Dr. Karen Hentschel-Franks specializes in pediatric sleep medicine and was called in to help Gabriel. He was taken in for a sleep study and Barrera said her son was diagnosed with extreme sleep apnea.
"I was scared. It's basically they stop pretty much breathing," Barrera said.
"Usually with children, the primary treatment is taking the tonsils and adenoids out," Hentschel-Franks said.
Enlarged tonsils and adenoids can lead to blocked airways and surgery can fix the problem. After Gabriel underwent surgery, Barrera said the procedure made her son's sleep apnea less severe and provided relief, but it didn't completely fix the problem.

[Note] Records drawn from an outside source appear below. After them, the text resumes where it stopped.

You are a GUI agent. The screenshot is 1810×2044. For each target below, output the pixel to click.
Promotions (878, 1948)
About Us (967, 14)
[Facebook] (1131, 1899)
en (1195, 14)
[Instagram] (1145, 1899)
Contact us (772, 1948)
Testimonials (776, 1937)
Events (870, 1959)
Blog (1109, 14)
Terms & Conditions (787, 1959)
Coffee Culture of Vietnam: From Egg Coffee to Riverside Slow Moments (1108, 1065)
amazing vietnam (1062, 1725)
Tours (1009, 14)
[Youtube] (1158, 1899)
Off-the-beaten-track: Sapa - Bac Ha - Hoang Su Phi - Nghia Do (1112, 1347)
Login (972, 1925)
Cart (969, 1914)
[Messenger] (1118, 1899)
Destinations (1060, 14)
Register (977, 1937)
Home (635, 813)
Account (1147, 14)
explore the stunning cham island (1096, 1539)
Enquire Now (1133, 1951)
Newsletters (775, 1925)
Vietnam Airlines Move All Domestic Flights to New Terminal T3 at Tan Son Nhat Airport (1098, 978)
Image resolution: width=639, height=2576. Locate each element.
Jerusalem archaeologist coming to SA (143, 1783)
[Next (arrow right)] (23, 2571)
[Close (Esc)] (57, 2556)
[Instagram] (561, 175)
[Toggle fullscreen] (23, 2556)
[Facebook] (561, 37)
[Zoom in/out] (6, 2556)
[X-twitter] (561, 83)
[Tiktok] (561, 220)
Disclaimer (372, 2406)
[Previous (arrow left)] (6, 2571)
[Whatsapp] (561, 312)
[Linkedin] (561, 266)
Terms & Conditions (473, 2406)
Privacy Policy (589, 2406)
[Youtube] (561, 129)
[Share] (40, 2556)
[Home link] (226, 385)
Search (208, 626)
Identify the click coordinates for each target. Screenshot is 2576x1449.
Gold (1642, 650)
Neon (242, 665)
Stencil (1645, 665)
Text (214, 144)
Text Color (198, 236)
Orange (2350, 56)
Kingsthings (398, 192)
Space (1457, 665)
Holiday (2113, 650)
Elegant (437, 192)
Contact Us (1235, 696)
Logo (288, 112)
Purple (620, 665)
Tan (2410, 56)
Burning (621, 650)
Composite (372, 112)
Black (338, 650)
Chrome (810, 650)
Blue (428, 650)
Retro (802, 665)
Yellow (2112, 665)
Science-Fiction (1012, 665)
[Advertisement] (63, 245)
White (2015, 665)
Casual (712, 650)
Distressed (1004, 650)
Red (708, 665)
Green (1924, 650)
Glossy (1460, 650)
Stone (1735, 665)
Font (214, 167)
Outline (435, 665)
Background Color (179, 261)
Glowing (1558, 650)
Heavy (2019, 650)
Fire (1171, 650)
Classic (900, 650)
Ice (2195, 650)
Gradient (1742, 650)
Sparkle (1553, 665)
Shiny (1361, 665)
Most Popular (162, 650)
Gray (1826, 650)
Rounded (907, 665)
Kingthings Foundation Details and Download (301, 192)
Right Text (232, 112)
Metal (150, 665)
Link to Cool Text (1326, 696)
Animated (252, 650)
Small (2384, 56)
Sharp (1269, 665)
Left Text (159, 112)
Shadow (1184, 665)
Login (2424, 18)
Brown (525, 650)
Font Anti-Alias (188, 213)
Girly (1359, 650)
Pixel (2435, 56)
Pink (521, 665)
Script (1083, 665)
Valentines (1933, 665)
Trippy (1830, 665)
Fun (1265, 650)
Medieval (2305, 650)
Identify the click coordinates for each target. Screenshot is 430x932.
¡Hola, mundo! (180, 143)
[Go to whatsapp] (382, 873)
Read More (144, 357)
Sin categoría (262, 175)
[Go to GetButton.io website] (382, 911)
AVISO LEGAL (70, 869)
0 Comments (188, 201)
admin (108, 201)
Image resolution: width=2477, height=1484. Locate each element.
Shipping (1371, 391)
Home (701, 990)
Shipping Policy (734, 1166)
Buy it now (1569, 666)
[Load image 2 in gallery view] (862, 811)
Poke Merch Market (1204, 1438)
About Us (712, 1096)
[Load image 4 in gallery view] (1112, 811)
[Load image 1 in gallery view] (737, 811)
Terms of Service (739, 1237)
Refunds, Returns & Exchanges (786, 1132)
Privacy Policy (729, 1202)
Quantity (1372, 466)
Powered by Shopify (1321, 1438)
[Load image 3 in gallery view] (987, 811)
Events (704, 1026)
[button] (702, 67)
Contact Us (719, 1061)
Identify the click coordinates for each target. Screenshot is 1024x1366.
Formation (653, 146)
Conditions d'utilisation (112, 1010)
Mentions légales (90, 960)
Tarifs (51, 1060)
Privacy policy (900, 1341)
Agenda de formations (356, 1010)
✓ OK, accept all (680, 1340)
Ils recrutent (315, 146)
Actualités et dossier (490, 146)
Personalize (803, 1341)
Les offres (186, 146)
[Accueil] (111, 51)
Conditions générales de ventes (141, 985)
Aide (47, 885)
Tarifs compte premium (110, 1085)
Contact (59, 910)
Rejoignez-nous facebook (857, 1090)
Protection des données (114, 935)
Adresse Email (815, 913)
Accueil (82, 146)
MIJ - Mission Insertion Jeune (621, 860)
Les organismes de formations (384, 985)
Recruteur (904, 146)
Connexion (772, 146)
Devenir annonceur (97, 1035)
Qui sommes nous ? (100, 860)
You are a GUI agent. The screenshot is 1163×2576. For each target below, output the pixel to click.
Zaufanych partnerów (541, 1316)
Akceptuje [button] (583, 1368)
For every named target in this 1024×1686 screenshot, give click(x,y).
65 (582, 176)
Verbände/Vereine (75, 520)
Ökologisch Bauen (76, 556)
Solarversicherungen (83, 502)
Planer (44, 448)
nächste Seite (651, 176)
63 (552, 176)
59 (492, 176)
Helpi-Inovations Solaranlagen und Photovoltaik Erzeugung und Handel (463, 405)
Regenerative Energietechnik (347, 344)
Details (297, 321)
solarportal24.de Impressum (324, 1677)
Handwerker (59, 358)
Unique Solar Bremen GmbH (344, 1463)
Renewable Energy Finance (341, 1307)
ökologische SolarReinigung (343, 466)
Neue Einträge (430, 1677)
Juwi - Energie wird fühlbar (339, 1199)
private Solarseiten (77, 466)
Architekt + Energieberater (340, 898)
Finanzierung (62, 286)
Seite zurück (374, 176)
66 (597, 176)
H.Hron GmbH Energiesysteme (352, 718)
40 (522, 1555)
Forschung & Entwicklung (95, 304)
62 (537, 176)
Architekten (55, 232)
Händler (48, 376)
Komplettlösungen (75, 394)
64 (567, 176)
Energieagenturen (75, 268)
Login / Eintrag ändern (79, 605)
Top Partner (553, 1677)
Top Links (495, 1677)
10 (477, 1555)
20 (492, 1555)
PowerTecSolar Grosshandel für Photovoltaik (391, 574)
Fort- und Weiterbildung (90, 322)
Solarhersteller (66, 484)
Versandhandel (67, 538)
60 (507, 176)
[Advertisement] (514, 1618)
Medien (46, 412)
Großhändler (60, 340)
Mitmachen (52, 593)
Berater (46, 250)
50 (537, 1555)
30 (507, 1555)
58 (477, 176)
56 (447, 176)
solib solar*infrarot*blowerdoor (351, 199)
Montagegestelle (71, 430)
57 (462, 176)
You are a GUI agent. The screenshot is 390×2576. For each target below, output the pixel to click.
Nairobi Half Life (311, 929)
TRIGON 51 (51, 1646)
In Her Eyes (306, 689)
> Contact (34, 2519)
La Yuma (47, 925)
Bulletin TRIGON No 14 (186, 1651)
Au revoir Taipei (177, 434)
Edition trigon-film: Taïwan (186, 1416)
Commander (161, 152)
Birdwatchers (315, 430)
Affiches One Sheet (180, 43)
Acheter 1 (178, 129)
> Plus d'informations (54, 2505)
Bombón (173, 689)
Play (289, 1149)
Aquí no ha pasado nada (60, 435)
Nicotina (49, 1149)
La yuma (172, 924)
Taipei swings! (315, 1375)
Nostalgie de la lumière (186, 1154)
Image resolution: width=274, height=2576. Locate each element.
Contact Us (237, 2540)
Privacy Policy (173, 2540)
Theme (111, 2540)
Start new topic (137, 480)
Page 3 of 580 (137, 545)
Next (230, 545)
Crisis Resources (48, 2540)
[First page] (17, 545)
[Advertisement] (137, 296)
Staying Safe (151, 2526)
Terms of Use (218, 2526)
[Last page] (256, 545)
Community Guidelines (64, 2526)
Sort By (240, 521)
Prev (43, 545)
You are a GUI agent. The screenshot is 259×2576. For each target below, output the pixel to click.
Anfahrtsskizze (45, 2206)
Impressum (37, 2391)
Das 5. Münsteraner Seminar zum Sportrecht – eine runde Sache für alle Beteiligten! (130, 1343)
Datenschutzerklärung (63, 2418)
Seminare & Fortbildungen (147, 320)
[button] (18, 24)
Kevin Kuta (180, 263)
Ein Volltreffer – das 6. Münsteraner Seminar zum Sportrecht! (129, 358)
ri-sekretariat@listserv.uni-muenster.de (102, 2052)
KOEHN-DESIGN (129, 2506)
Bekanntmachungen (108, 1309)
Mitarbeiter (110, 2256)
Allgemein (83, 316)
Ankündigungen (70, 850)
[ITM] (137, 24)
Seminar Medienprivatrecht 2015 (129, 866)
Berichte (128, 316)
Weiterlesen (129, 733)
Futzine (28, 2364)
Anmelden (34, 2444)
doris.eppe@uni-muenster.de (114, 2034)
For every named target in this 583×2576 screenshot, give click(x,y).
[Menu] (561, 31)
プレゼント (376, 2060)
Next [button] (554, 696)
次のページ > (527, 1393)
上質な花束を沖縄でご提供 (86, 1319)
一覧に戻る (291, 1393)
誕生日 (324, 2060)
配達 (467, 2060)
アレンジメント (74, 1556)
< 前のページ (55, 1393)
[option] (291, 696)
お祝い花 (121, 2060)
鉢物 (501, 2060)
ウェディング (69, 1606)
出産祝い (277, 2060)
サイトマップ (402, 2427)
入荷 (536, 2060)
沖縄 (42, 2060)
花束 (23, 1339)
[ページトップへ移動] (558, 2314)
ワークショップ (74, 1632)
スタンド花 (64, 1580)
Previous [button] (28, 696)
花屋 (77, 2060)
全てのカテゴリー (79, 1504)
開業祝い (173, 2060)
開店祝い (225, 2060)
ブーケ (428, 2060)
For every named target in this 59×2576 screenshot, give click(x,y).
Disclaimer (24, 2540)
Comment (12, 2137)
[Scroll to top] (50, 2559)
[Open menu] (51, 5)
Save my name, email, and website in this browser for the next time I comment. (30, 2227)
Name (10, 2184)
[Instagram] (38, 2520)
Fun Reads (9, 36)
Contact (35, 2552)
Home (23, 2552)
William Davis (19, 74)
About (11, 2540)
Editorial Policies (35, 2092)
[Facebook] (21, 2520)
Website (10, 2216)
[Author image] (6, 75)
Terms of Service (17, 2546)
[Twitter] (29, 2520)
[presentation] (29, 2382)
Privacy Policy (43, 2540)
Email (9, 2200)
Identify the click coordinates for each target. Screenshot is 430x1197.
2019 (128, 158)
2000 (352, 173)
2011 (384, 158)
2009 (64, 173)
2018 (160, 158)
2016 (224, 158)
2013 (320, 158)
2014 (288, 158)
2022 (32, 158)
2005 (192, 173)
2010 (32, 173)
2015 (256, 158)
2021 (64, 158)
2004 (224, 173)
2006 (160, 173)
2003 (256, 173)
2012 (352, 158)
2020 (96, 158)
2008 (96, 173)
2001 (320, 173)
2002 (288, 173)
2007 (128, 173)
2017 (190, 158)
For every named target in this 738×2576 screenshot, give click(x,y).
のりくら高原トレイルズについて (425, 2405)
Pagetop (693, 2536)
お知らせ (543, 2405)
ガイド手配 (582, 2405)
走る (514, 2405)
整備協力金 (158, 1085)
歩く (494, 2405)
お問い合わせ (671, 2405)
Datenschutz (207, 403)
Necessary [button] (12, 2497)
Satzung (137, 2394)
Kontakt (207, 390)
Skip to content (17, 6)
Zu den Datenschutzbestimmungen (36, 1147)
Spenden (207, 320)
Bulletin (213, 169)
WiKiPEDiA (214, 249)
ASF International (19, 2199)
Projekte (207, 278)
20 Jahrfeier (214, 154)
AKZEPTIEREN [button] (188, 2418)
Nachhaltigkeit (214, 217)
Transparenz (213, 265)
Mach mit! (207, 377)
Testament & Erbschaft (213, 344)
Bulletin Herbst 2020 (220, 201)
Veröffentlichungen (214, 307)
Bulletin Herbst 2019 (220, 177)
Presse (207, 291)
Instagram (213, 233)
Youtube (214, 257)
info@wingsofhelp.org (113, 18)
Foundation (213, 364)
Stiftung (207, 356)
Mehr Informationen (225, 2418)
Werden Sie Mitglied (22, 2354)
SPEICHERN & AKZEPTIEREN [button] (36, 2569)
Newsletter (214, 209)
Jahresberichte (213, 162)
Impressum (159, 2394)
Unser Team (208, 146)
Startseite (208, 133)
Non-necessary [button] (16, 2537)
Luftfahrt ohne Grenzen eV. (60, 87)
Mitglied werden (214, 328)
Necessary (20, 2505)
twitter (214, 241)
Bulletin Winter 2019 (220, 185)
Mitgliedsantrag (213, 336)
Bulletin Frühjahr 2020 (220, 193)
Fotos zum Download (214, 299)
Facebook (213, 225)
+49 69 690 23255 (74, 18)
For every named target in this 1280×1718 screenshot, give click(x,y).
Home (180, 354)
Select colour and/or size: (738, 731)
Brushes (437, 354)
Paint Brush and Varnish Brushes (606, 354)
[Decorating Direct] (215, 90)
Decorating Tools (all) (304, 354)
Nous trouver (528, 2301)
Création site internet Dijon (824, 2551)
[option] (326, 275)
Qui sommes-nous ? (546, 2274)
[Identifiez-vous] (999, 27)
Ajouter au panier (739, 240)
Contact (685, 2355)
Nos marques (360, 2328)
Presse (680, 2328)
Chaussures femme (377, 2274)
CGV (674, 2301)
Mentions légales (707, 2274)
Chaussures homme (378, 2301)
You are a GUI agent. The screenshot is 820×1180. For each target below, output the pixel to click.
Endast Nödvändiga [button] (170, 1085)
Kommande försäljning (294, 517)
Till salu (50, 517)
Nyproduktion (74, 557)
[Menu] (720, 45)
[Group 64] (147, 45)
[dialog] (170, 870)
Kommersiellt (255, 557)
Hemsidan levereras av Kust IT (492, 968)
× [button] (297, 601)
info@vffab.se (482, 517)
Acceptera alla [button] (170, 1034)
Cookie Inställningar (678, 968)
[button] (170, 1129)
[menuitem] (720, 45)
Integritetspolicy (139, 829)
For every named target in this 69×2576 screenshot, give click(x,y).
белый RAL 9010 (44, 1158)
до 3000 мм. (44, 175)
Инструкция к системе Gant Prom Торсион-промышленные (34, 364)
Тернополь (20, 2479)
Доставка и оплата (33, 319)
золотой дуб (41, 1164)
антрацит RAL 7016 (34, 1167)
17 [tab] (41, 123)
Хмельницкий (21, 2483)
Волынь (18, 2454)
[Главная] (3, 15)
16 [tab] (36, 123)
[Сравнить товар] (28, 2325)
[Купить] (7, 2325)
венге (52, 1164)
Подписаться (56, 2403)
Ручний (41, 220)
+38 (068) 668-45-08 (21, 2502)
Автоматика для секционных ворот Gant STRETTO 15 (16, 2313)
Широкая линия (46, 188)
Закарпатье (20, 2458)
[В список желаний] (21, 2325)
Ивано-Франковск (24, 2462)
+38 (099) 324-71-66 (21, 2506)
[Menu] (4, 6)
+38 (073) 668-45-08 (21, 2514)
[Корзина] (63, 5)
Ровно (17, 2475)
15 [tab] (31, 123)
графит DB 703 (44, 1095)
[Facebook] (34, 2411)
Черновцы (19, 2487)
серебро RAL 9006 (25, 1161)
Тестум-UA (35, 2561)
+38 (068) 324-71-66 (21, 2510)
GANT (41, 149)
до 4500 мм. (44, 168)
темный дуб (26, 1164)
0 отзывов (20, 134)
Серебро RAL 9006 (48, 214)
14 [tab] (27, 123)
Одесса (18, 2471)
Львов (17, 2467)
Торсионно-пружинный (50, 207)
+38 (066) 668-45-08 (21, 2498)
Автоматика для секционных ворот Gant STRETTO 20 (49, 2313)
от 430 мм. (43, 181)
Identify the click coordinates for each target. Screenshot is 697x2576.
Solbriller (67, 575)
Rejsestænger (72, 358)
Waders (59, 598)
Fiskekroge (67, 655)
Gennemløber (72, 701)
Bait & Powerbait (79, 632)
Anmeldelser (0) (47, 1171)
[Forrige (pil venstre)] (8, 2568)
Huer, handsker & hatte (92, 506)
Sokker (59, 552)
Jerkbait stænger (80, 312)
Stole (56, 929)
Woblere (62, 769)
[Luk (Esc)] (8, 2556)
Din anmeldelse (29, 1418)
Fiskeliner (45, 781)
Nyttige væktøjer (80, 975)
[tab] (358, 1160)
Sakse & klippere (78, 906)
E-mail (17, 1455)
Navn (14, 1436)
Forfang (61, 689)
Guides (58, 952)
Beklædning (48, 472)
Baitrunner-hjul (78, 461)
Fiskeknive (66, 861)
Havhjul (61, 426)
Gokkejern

The search then began for the proper CPAP machine.
"There's not a lot of masks out there for children so it was really hard," Barrera explained.
Now 12-years-old, Gabriel still sleeps with a CPAP machine but he said it's helped him sleep better. His mother said she's also seen her son's grades and concentration improve in school.
"He is not overweight. He's an active child. He runs. He moves. He wasn't the criteria you would look for in sleep apnea, but he has it," she said..
Hentschel-Franks says on average, about 600 sleep studies for children are conducted a year within the University Health System. The doctor estimates about 150 of those young patients test positive for sleep apnea.